The F1 Visa is a visa that lets non-citizens attend school in the U.S.  Students can achieve F1 status in two ways:

  • Consular processing, and
  • Change of status.

Consular processing refers to seeking a visa from outside the U.S., at a U.S. consulate or embassy.  Change of status refers to getting the status from within the U.S.

Here are few key points about the F1 visa:

  • An approved school must sponsor you to come to the U.S. by issuing a Form I-20.
  • To maintain F-1 status, you must attend the school that issued you a Form I-20.
  • F-1 status does not authorize you to work in the U.S., unless you get permission. (This permission is know as Curricular Practical Training – CPT) or Optional practical Training – OPT). 

What is an H1B visa?

The H1B visa is a temporary work visa for non-citizens to work at a U.S. company in a particular job. The job must be in a “specialty occupation.” A specialty occupation is a job that the government believes typically requires a 4-year college degree. For example, a job as an accountant typically requires a college degree, and would qualify as a specialty occupation. By contrast, a maintenance or construction job, is not a specialty occupation, because you can qualify for it through experience only.

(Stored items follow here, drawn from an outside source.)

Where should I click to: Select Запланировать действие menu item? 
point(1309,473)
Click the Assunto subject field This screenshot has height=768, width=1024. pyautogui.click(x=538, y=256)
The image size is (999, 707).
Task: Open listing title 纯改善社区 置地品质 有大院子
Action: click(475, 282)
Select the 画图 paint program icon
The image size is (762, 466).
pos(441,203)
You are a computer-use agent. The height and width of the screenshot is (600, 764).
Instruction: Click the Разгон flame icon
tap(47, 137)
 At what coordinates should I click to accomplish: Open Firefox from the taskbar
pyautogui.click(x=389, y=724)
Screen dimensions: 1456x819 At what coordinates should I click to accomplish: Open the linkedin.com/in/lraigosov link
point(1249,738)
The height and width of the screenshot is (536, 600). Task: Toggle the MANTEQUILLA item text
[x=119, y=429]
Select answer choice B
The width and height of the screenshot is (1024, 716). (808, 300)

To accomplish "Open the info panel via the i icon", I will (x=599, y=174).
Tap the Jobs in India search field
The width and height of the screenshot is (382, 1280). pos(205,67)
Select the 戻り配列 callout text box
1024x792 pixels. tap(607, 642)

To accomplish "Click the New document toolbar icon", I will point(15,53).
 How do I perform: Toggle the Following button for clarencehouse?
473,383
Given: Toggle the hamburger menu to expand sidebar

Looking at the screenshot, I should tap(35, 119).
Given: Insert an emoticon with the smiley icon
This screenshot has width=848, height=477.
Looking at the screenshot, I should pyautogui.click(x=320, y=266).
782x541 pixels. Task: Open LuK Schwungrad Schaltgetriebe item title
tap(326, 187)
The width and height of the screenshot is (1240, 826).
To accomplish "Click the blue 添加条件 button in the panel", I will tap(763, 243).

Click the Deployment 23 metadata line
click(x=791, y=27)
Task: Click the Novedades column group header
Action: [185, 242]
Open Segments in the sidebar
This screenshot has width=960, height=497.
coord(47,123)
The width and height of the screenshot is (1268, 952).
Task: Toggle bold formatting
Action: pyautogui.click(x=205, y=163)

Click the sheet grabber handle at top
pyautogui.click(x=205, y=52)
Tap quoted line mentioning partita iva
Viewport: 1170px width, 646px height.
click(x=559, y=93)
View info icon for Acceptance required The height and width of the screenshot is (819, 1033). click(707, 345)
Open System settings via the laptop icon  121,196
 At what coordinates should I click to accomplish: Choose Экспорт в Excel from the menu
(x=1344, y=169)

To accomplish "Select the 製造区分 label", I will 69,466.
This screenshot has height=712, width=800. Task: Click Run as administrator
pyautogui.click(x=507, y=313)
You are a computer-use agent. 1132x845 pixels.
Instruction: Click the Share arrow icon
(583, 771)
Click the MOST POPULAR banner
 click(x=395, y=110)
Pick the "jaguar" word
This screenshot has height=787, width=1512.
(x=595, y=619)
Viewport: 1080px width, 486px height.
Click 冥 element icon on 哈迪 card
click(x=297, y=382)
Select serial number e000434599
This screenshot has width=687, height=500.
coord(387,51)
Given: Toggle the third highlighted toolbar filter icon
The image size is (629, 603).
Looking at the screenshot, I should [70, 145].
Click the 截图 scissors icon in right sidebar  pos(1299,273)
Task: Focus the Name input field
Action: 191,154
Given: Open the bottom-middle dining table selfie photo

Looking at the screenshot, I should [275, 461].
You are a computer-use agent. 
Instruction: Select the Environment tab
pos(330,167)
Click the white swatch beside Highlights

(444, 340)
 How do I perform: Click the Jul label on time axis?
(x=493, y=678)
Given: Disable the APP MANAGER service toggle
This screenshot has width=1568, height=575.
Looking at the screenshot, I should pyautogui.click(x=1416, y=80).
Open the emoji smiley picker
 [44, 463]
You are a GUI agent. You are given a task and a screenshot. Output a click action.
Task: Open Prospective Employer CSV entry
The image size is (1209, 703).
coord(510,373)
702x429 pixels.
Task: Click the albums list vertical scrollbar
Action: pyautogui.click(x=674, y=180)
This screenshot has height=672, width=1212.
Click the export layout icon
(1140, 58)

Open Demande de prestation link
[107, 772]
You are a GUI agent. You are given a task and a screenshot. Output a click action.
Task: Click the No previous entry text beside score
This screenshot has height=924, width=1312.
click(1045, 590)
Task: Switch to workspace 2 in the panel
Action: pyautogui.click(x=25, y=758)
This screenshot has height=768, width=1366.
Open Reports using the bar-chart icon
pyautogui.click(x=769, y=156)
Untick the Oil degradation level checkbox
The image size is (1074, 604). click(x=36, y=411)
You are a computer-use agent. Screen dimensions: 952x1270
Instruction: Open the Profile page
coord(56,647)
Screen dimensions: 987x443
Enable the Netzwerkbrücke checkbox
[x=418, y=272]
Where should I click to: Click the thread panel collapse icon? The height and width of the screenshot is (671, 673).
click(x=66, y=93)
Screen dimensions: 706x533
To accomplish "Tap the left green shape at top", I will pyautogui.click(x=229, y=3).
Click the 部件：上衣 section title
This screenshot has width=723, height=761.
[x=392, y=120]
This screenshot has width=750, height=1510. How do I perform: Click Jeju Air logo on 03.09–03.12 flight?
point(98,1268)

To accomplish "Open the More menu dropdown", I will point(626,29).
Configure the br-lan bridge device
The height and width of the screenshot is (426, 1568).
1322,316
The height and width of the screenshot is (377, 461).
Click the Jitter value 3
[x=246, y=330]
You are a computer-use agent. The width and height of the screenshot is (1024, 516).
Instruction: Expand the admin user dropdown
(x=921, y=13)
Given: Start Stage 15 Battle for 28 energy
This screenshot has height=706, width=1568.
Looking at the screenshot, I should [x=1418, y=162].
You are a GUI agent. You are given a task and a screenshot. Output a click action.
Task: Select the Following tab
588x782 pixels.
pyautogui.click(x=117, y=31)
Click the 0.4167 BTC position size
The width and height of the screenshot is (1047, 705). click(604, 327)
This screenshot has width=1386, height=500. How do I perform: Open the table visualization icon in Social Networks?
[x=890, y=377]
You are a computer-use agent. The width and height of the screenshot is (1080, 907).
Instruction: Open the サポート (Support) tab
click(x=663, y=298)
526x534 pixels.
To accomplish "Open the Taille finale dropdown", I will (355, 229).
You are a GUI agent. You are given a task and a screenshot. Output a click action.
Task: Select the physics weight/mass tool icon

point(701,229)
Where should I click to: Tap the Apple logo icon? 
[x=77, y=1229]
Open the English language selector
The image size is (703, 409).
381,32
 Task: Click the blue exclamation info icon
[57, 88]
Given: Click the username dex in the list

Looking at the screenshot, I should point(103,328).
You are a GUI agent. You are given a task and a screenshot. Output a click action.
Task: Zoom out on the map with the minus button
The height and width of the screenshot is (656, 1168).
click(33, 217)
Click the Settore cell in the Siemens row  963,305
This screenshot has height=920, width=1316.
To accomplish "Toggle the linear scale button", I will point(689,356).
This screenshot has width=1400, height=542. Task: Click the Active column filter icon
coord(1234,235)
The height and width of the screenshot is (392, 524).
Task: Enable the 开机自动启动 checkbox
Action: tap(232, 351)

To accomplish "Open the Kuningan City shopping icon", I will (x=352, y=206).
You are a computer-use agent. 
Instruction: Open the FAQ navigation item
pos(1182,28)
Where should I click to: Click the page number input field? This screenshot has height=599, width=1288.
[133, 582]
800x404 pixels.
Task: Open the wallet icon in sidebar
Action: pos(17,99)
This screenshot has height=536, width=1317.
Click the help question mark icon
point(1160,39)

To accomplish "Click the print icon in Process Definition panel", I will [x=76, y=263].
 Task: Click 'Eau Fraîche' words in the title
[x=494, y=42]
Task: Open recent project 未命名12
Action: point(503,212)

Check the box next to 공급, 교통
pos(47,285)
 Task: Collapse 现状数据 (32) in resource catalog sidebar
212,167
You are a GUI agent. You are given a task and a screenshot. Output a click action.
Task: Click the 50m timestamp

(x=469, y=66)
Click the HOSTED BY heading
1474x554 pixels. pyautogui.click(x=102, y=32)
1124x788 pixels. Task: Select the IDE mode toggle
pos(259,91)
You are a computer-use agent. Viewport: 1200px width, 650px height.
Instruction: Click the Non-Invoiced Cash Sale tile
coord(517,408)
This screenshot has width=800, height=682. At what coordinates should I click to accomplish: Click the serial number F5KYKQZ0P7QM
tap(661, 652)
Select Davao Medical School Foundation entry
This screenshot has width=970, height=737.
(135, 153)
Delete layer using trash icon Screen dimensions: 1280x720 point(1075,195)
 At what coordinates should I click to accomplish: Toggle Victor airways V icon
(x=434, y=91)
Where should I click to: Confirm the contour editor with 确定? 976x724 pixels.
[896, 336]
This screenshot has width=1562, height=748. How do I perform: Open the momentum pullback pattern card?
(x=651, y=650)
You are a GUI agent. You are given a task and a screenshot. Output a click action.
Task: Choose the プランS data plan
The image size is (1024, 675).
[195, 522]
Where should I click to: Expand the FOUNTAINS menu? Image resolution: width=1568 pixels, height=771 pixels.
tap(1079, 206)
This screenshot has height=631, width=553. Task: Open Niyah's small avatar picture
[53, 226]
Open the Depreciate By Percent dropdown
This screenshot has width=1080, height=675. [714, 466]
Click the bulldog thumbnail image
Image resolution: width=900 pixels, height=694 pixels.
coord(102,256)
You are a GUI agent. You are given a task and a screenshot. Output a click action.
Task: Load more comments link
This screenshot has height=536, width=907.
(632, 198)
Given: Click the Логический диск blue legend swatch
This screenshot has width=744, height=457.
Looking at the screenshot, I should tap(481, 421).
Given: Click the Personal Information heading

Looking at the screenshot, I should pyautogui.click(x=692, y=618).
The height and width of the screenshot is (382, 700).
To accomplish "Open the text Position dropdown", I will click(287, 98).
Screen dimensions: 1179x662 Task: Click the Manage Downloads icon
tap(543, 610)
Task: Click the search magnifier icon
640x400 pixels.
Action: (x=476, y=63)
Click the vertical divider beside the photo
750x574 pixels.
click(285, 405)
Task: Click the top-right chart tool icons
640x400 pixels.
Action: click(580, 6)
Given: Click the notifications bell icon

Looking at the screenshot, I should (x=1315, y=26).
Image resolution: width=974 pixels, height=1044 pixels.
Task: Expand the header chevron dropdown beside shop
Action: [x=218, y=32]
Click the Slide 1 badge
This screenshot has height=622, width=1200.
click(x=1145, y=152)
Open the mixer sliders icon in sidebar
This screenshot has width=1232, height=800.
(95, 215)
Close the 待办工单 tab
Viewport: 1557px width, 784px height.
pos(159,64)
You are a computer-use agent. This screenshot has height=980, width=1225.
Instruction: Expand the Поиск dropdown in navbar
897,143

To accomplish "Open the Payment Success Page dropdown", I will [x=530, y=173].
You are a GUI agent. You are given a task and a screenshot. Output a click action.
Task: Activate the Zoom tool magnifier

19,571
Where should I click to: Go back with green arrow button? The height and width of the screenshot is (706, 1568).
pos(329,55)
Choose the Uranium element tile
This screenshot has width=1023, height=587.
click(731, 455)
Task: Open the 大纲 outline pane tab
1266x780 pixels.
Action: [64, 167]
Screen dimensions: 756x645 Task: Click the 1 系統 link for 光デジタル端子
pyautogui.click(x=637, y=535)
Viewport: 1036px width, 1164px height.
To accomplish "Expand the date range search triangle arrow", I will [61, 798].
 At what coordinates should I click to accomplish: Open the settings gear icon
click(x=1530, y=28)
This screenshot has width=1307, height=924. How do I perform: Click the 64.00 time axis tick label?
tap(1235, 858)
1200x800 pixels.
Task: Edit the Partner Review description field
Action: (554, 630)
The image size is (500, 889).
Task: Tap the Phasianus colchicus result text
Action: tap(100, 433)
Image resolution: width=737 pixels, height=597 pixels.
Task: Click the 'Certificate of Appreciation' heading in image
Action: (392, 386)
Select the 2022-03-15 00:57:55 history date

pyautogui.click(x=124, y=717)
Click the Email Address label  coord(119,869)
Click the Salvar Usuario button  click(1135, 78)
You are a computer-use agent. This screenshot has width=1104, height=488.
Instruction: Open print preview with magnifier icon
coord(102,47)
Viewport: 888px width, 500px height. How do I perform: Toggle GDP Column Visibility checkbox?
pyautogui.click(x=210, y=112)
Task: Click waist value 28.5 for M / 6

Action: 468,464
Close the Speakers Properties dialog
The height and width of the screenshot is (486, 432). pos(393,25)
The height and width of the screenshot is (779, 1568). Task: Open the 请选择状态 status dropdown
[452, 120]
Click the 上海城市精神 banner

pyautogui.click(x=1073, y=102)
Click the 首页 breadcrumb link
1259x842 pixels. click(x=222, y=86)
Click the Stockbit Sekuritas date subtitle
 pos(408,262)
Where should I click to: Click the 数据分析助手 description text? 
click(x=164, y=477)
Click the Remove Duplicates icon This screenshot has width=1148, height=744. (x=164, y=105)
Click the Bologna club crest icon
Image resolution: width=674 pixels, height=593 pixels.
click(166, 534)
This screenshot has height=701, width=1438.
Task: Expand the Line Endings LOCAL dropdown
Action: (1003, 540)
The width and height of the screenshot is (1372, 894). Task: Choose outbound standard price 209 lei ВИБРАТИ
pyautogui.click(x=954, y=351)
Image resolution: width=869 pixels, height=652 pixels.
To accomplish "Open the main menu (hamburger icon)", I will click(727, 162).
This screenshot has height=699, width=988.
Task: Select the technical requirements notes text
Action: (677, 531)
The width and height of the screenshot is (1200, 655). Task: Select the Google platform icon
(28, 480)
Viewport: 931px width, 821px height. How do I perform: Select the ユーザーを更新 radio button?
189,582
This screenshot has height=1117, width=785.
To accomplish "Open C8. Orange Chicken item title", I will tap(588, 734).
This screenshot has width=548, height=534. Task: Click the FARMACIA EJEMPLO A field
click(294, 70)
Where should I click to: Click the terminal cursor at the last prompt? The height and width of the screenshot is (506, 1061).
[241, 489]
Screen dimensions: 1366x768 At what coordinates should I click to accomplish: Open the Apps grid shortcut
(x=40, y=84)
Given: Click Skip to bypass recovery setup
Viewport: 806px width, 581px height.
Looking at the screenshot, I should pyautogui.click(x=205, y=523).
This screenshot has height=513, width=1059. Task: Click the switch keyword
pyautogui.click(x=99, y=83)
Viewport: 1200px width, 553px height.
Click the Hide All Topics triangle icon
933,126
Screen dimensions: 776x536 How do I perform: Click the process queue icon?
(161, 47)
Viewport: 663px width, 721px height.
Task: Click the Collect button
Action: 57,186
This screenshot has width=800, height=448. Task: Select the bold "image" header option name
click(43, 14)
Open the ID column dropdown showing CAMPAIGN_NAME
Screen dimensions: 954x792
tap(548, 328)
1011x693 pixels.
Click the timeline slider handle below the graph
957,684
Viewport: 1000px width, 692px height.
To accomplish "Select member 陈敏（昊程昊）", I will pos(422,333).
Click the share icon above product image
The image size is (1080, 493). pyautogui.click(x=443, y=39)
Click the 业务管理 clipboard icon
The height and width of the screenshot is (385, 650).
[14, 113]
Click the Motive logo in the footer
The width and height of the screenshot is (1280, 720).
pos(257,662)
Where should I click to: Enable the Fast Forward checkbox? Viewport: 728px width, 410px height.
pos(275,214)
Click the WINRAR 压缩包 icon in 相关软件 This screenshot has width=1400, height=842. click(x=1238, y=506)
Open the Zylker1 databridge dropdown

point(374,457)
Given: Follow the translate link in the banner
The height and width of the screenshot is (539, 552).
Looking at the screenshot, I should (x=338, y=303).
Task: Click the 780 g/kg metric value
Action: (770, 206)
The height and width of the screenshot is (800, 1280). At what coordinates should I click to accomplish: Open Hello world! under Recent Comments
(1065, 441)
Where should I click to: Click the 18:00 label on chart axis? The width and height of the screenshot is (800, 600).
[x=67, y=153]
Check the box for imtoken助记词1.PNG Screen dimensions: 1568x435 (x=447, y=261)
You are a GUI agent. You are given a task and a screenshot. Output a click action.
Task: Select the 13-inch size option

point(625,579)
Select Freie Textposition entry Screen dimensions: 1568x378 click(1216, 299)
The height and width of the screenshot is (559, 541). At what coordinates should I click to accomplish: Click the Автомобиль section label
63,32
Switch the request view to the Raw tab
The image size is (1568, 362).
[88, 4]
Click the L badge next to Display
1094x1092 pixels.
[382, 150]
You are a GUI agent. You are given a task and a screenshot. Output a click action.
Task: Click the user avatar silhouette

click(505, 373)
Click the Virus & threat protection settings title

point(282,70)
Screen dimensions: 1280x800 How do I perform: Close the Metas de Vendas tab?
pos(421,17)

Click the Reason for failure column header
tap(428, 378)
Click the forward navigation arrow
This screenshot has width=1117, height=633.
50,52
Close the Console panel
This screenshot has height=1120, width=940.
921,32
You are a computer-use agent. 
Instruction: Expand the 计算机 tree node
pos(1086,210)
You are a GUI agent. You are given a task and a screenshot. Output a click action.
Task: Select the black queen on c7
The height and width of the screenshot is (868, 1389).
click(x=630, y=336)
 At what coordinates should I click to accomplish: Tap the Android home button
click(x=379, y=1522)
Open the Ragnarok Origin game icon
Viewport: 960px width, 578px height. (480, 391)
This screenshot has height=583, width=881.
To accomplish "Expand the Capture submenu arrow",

A few important reminders about the H1B Visa:

  • You have to work for the company that sponsors you.
  • You are not allowed to quit or change jobs without permission from immigration officials.
  • The company must pay you a fair salary.  What is fair depends on what type of work you’ll do and in which city you’ll do it.

Whether the job offer is in a “specialty occupation” depends on the job description and not the job title.  In other words, a company cannot say you’ll be an accountant if you are going to do the work of a receptionist.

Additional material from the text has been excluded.